2019 was a memorable year in sports, both for the games on the field and in the publishing world.  There were many excellent books I read and it is only fitting to cap off the year with one of those excellent books, this one by an author whose work I have enjoyed before.  Using a similar winning style he used for two hockey books, Matthew DiBiase has written a great book on college football coaches.  Here is my review of "Lords of the Gridiron"  


Title/Author:
“Lords of the Gridiron: College Football's Greatest Coaches” by Matthew DiBiase

Tags:
Football (American), coaching, history, biographies, memoirs

Publish date:
September 1, 2019

Length:
342 pages

Rating: to
5 of 5 stars (outstanding)

Review:
Sports fans, no matter which sport, always love to debate about who is the greatest – the greatest team, the greatest player, the greatest coach, and so on. Author Matthew DiBiase has contributed to the discussion in hockey with two previous books on NHL coaches and general managers.  These were both excellent books and he has written another outstanding book in the same manner, this time ranking the best college football coaches.

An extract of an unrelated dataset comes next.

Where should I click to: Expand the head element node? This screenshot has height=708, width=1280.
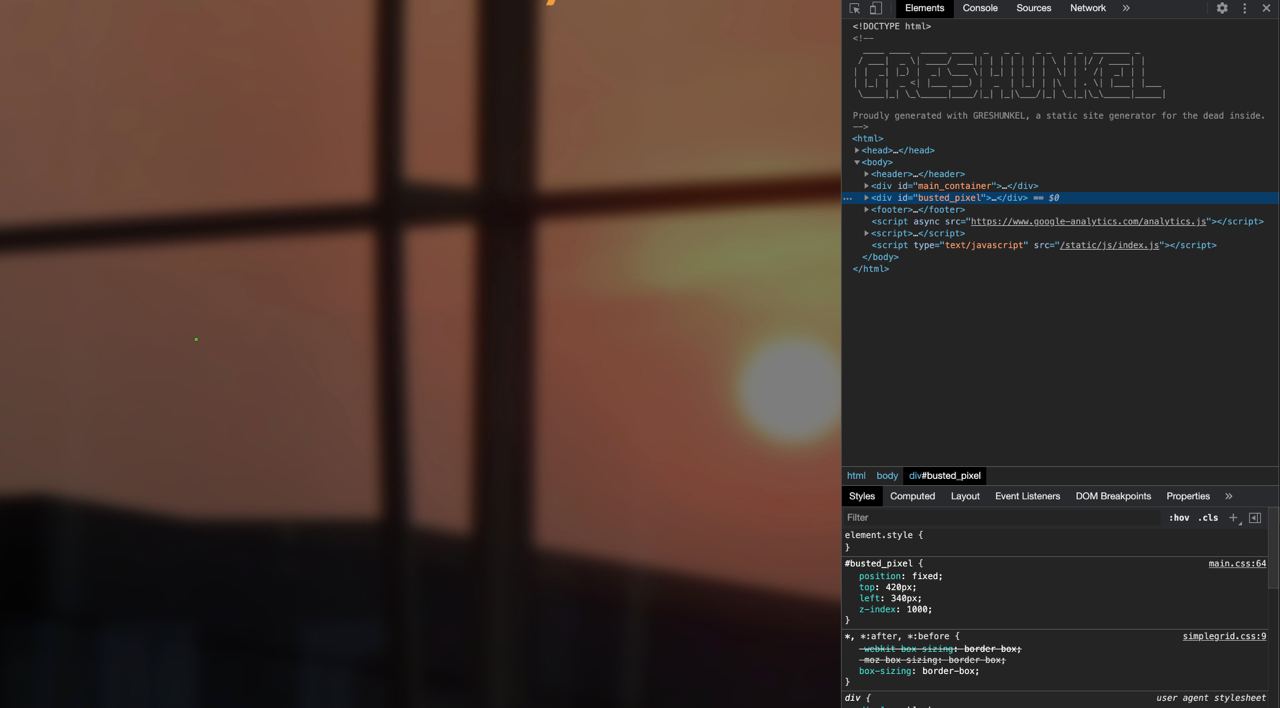coord(857,151)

The formulas DiBiase used for his hockey books would not be effective for measuring the success of college football coaches, mainly because of the extensive changes the sport has undergone in its 150 year history.  Giving some credit to one of the most famous users of sports analytics, Bill James, DiBiase developed an intricate formula to account for a coach's successes and failures such as conference and national championships, bowl records and overall season records.  However, because of changes in how some of these are determined over the years (such as the national champion – pre-AP polls to AP and Coaches polls to the Bowl Championship Series to the current College Football Playoff, the current proliferation of bowl games and how the status of some of them change from 'minor' to 'major' bowl games), the formula takes some different factors as well so that coaches from all eras of the sport get a fair shot.

As for the actual rankings, like with his previous books, DiBiase starts at #1 and works his way through the top 50.  All top 50 coaches have their accomplishments listed at the top of their chapters, followed by an excellent short biography or memoir, based off not only extensive research but from interviews with players, colleagues, family members or the coaches themselves. It doesn't matter how the information was gathered or which coach is being portrayed, each chapter is full of good information and entertaining stories.

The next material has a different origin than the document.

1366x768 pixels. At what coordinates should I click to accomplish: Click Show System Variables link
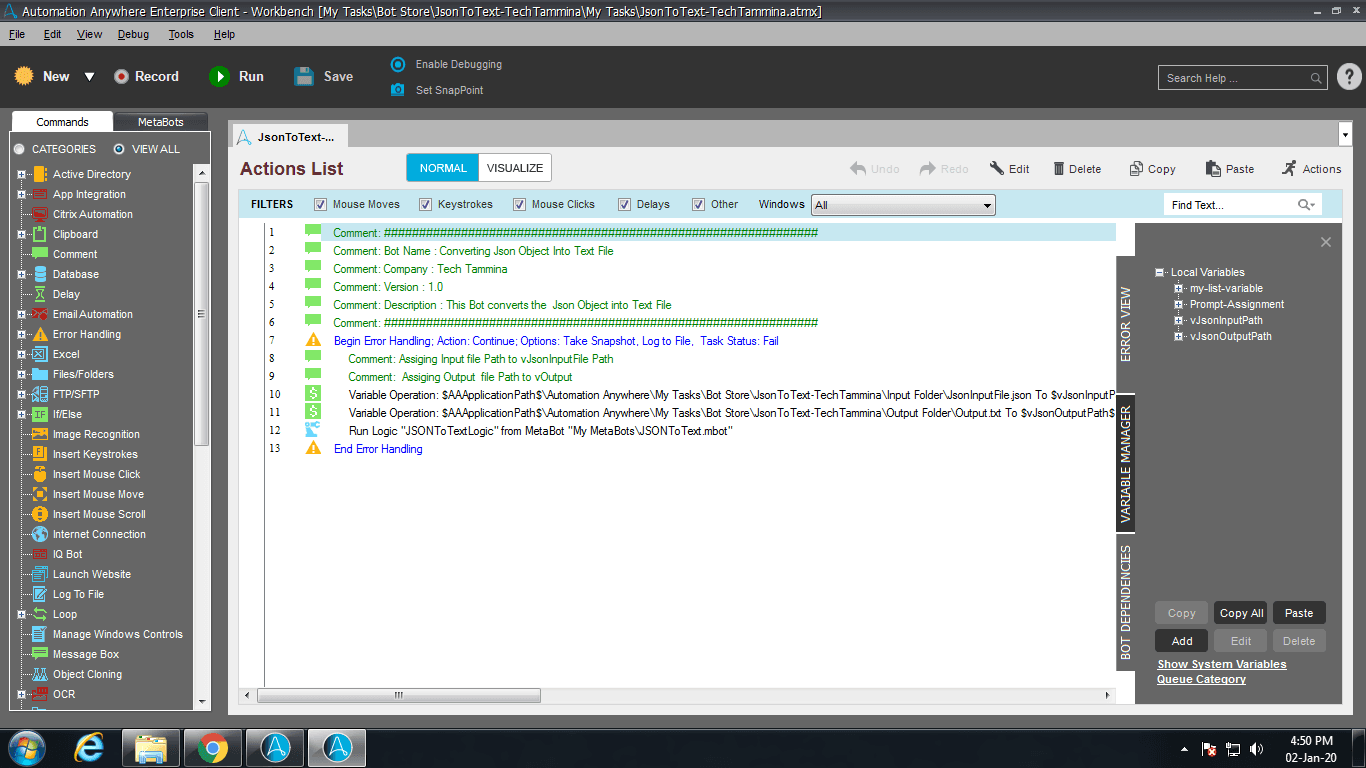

Coaches from all eras are honored as one of the top 50 and it doesn't matter when the coach did his trade, DiBiase gives each one of them about the same amount of writing and that is especially noteworthy since, of course, it would be more difficult to capture some of this information on coaches from the earlier decades of college football. The chapters on some of these coaches such as Fielding Yost and Andy Smith were just as enjoyable to read as were those about current coaches such as Nick Saban and Dabo Sweeney.  This reviewer, a Minnesota Golden Gophers fan, was especially grateful to be able to read quite a bit about Bernie Bierman and Dr. Henry Williams.

One last note about the book is that the system DiBiase uses to rank these coaches will produce surprises – most of these surprises will be that some of the most legendary names in the history of the game will rank lower than many will expect.  Whether a coach is ranked #1, #50 or somewhere in between, the author will give a through and detailed explanation why before sharing the stories about that coach and that information is very useful.

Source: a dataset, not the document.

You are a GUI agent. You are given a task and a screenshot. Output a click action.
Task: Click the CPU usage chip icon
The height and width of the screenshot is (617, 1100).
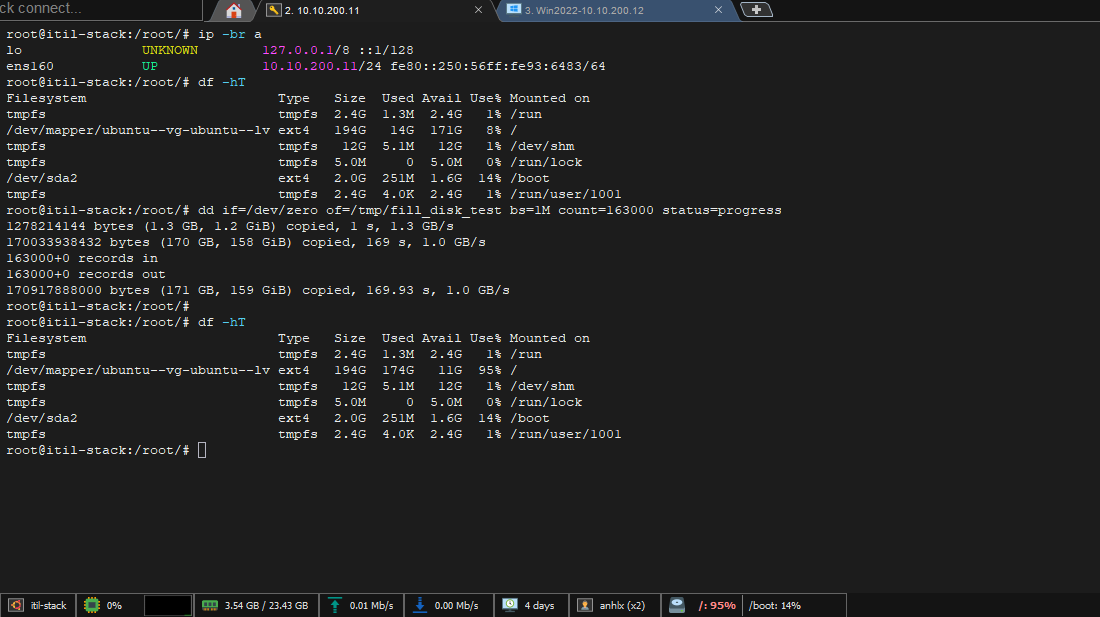91,605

College football fans of all ages, school loyalties and level of interest will want to read this book.  While it can be used as a reference book and also is one that can be read in small doses at a time, it can also be a page turner that will be hard to put down, as was the case for this reviewer.  After reading this book and his two hockey books of equally high quality, a reader should be eagerly anticipating the next book from this author.   

I wish to thank Mr. DiBiase for providing a copy of the book in exchange for an honest review.